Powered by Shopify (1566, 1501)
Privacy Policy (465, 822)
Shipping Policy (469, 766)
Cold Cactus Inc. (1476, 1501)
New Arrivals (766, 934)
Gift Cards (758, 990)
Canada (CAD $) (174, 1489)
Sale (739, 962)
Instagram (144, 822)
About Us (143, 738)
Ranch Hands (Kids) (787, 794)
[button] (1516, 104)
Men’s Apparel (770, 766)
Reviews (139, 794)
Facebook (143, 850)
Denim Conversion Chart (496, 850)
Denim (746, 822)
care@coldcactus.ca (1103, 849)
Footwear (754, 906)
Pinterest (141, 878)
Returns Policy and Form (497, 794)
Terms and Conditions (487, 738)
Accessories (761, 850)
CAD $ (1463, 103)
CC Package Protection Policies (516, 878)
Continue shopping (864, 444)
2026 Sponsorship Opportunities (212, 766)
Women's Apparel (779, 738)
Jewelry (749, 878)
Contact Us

▶ _Aim of the task_
The answer must be the line containing "Footwear (754, 906)" and every line after it through the end of the records, repeated exactly.

▶ _Problem solution_
Footwear (754, 906)
Pinterest (141, 878)
Returns Policy and Form (497, 794)
Terms and Conditions (487, 738)
Accessories (761, 850)
CAD $ (1463, 103)
CC Package Protection Policies (516, 878)
Continue shopping (864, 444)
2026 Sponsorship Opportunities (212, 766)
Women's Apparel (779, 738)
Jewelry (749, 878)
Contact Us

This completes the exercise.